Saturday, November 12, 2022

Autumn

 C.S. Lewis once said about autumn:

"Autumn is really the best of the seasons; and I'm not sure that old age isn't the best part of life. But of course, like autumn, it doesn't last."

It's autumn now. It's simply been a part of a repeating cycle of the changing season in the past, but it's different this year. I'm much more aware of the impending winter. The pandemic has been a factor, but I'd have to say that the passing of my mother a few weeks ago has been the catalyst for the season I'm currently experiencing. 
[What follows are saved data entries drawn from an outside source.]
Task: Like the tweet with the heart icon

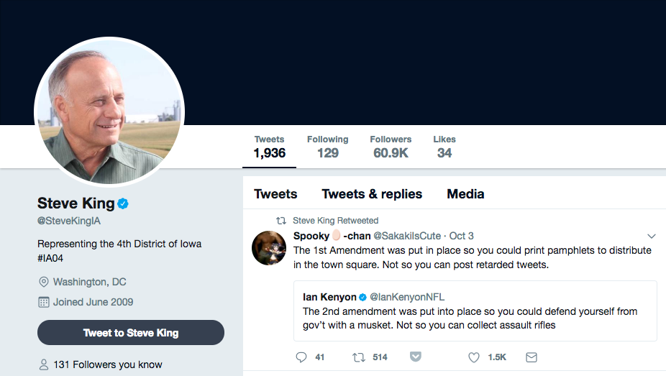Action: (x=474, y=357)
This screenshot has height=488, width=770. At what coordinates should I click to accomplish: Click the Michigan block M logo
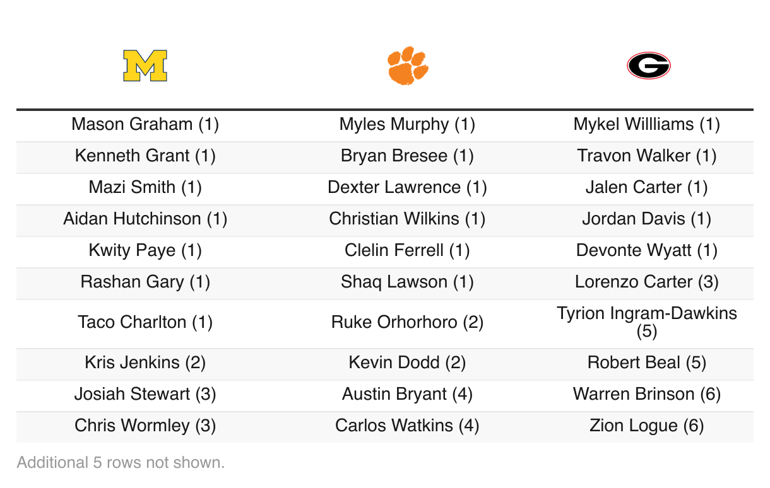145,66
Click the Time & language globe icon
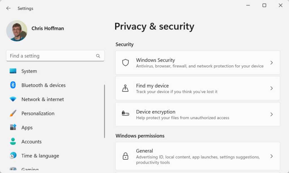The width and height of the screenshot is (289, 173). 13,156
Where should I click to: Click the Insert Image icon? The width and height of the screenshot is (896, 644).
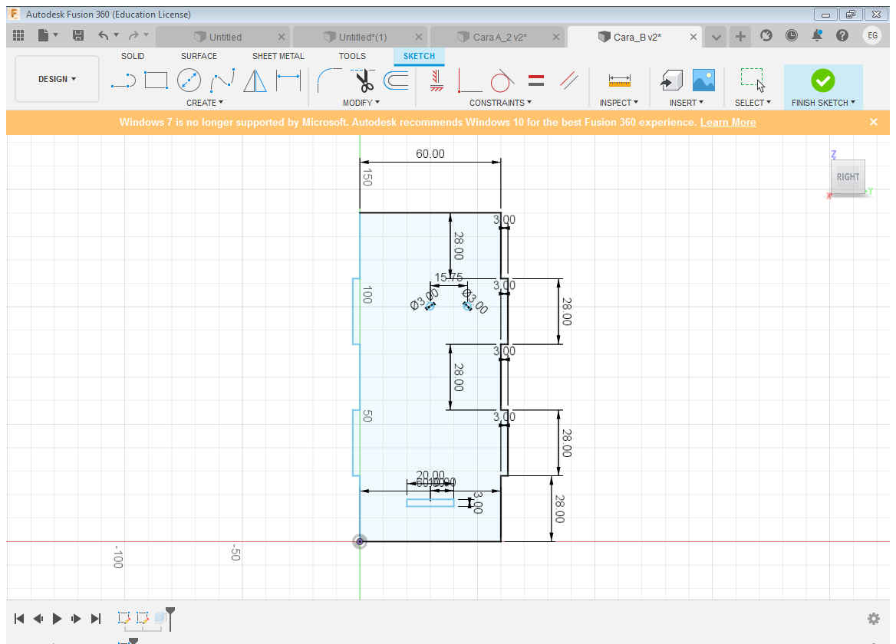(703, 80)
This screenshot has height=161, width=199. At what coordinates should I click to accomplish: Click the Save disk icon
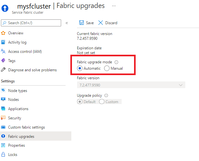tap(81, 23)
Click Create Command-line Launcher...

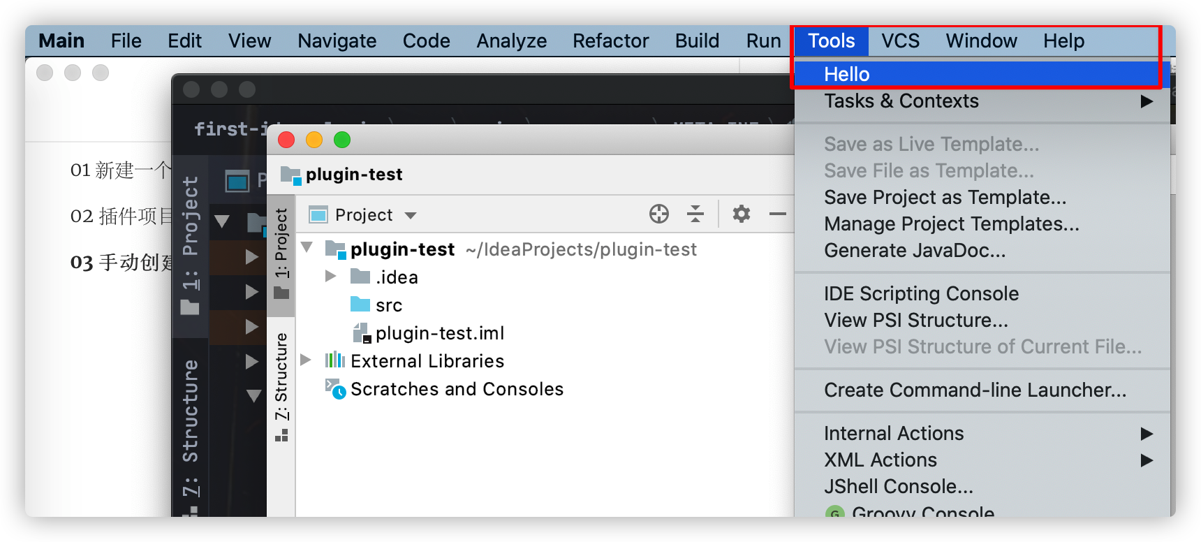pyautogui.click(x=975, y=390)
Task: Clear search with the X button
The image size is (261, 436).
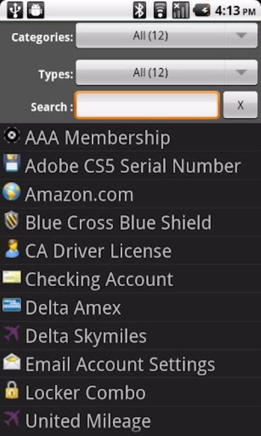Action: [x=240, y=105]
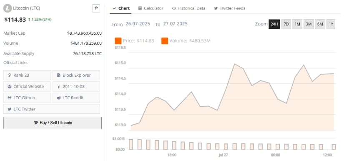Open the To date picker 27-07-2025

[x=175, y=24]
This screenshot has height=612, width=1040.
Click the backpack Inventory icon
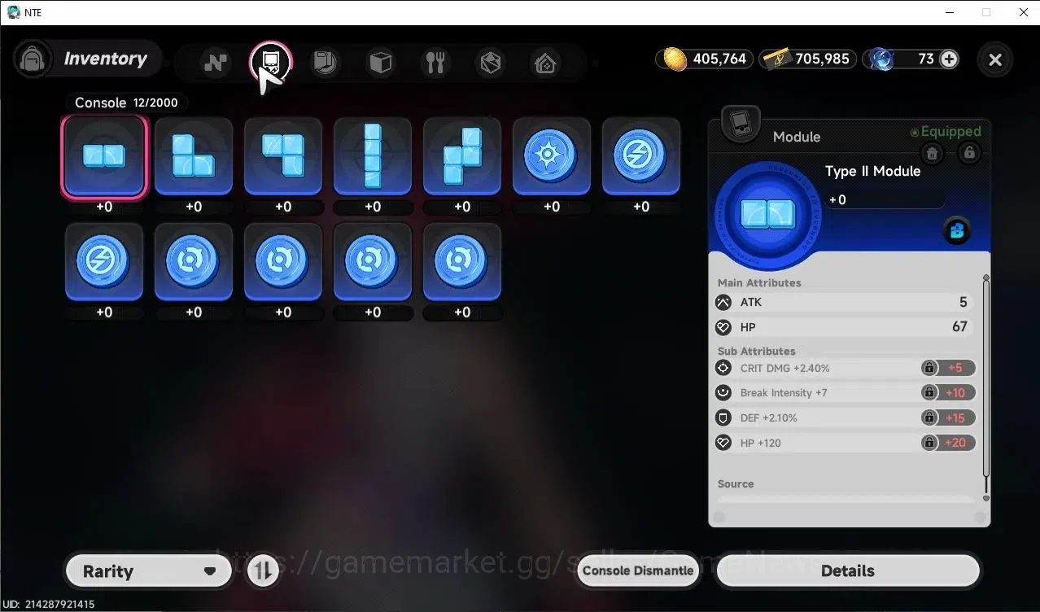click(33, 59)
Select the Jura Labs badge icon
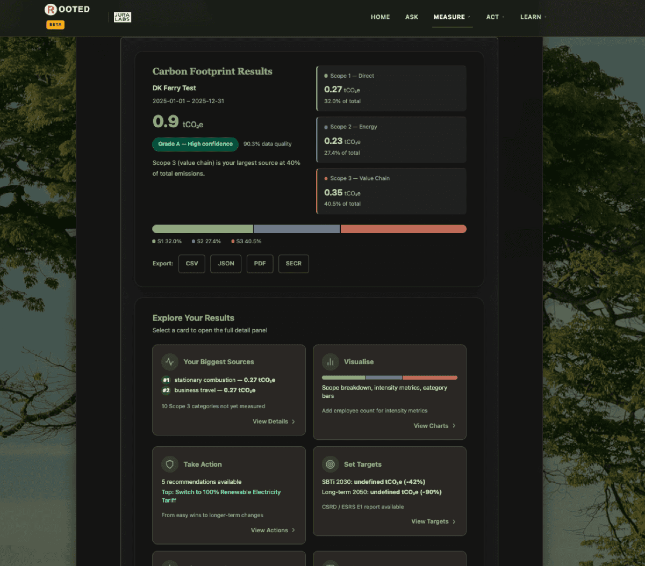This screenshot has height=566, width=645. [x=123, y=17]
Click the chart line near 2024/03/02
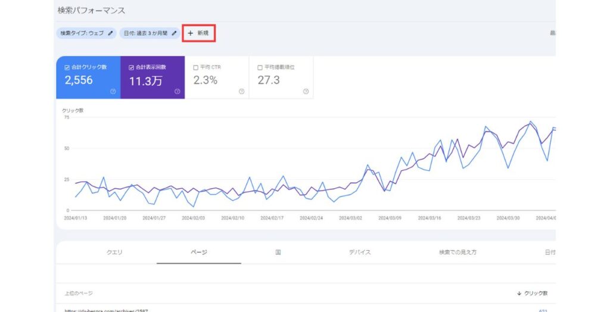610x312 pixels. [356, 183]
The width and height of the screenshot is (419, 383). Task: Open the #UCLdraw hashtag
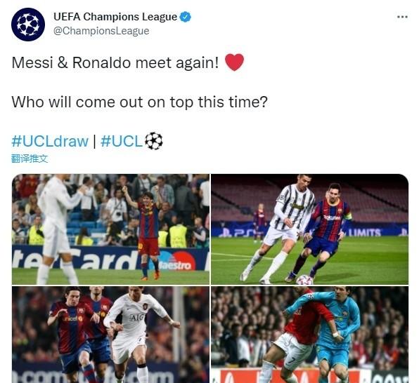[50, 141]
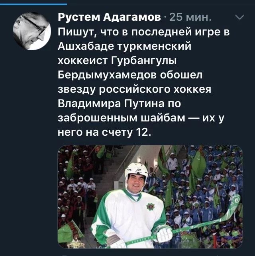255x256 pixels.
Task: Select the blue active tab indicator
Action: (33, 4)
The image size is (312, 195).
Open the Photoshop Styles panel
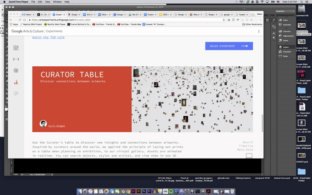click(285, 40)
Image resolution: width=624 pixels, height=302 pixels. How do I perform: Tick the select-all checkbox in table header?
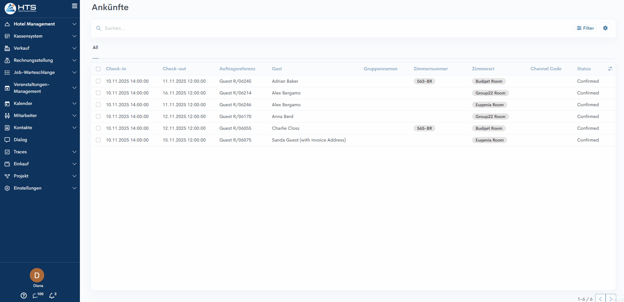tap(98, 69)
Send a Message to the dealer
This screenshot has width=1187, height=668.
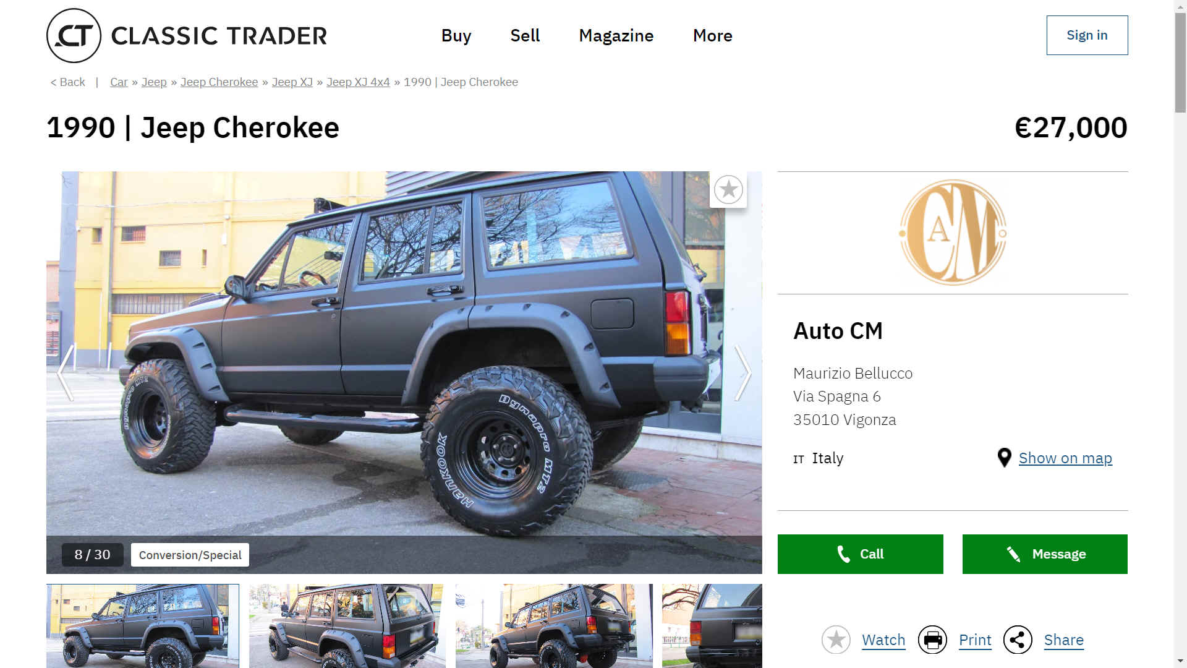pyautogui.click(x=1045, y=554)
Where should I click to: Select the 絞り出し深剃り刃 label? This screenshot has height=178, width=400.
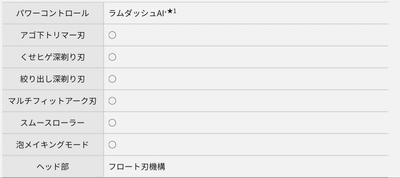[53, 79]
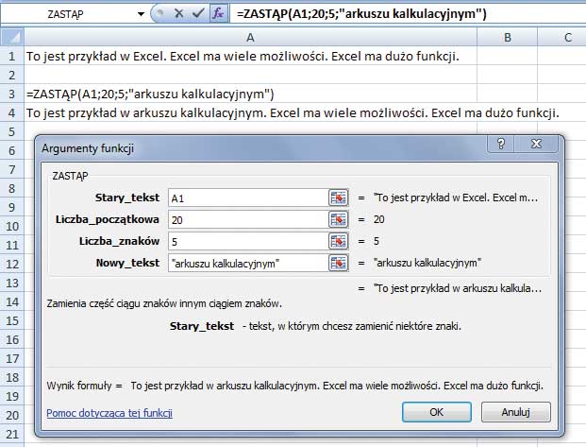Select row 1 header

pos(11,57)
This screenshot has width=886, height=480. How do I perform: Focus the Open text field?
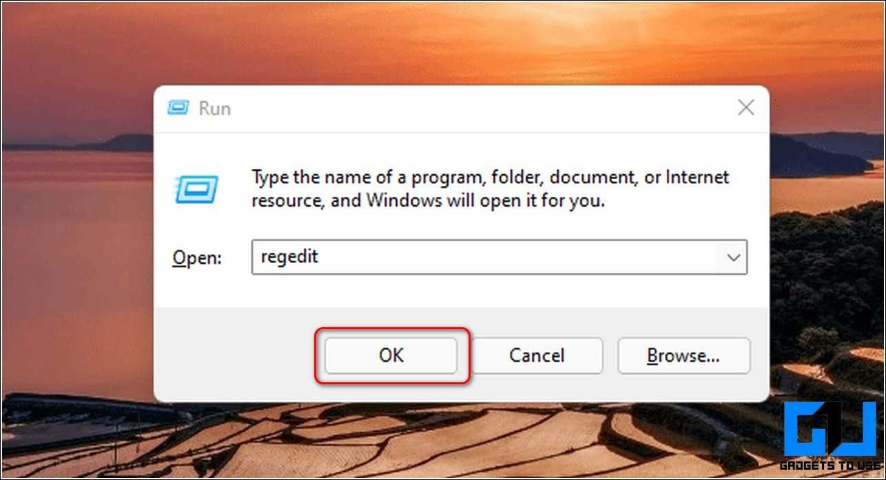499,257
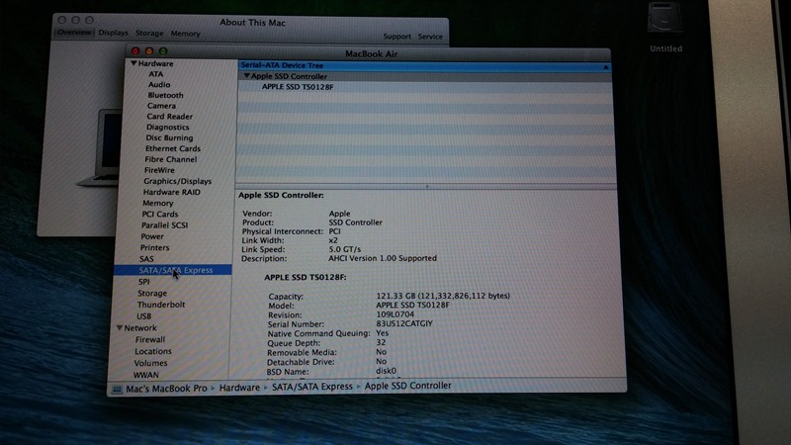
Task: Click Hardware in the bottom path bar
Action: 239,389
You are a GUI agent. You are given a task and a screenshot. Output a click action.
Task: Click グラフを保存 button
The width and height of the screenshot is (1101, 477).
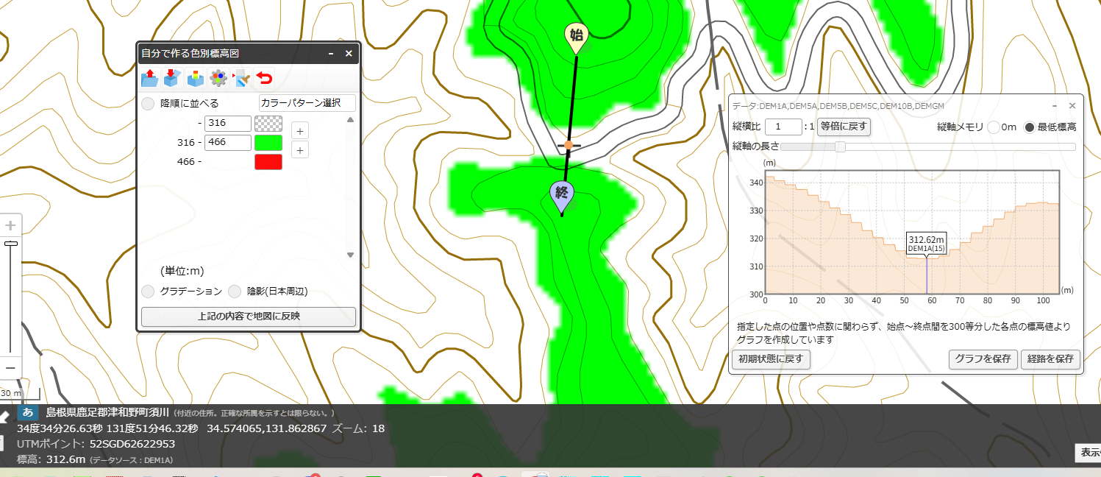click(983, 360)
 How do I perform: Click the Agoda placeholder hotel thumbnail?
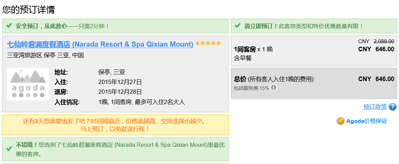point(28,84)
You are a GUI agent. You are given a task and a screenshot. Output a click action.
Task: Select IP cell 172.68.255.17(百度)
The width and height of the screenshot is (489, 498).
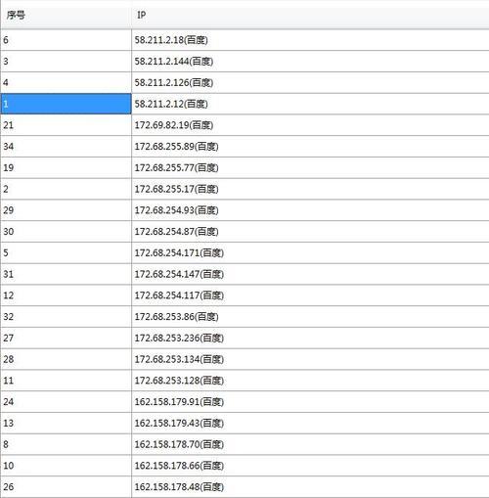point(310,189)
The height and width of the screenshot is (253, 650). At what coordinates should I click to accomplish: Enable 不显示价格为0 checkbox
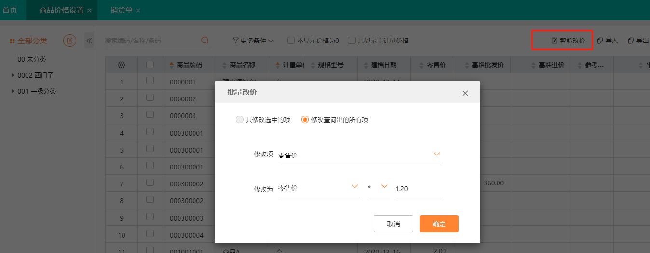pos(291,41)
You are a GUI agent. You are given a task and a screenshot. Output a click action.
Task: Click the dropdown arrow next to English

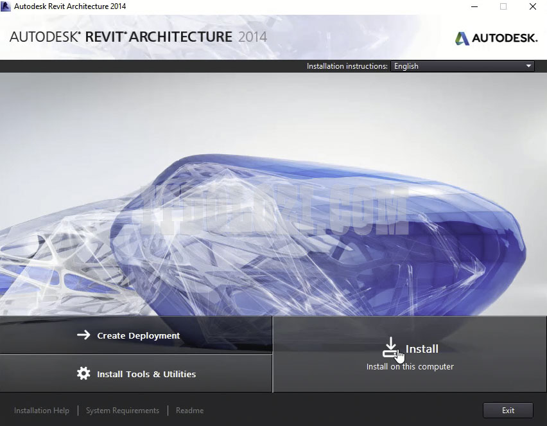(529, 66)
The relationship I had with my mother was complex, enough so that I elected to not to make any effort towards attending her funeral which was held a couple of time zones away. My previous blog post was an attempt to create some sort of statement I could use as my attempt towards a eulogy without touching on any of the issues that came out of the relationship I had (or didn't have) with my mother. I'm not going to get into any details of that here, except to say that I did grieve the loss of any chance to achieve whatever closure might have been possible had there been a chance for meaningful communication. But that grieving process began a long time ago when my mother began to display symptoms of Parkinson's as well as dementia. But there was still an infinitely small chance for that closure as long as my mother was alive and now it's gone. 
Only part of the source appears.